Skip to content
Fetching contributors…
Cannot retrieve contributors at this time
128 lines (77 sloc) 3.49 KB
TODO items to get us into conformance with UTS18: (draft for 6.1)
## 0 Introduction
Document what Unicode features are supported: That is the role of
this document.
## 0.1 Notation
## 0.2 Conformance
## 1.1 Hex Notation
To match Unicode character U+10450, use \x10450, or \x[] if needed to
disambiguate. This works even in char classes.

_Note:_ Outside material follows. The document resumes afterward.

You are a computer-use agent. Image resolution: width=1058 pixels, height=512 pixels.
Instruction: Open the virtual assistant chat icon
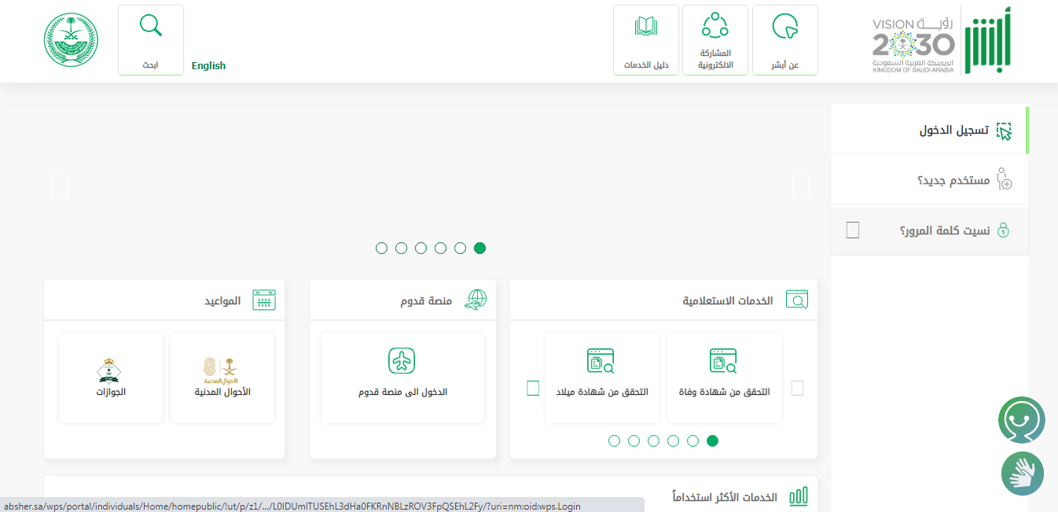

## 1.1.1 Hex notation and normalization
Currently works, insofar as the compiler is using codepoint strings. If
the compiler switches to NFG mode, things will break.
## 1.2 Properties
String functions are NOT supported because I haven't found a normative list
of them.
Property matching is done by <:Foo> or <:!Foo> for Boolean properties or
<:Foo<bar>> for string properties. The latter allows use of wildcards
through the smart-matching mechanism. Property names and values support
aliases; property names are also loose-matched. Script and General_Category
support use of their values as pseudo-Boolean properties. Script_Extensions
is supported with alias scx.
Compatibility properties are handled following Annex C.
Property values are NOT loose-matched, but this does not seem to be mandated.
*** not in any documentation I can find: isCased, isCasefolded, isLowercase,
isUppercase, isTitlecase, isNFC, isNFD, isNFKC, isNFKD, toLowercase,
toUppercase, toTitlecase, toCasefolded, toNFC, toNFD, toNFKC, toNFKD
(isXXX except isCased can be defined in terms of toXXX)
*** Age is NOT handled inclusively
Blocks are supported, both as <:Block<Thai>> and as <:InThai>.
## 1.3 Subtraction and Intersection
Supported syntactically as <:A & :B>, <:A | :B>, <:A ^ :B>, <:A - :B>,
<-:B>, <:A - (:B & :C)>. Precedence follows normal Perl rules, except +
and - bind very tightly.
## 1.4 Simple Word Boundaries
*** NOT IMPLEMENTED. « » just uses word character.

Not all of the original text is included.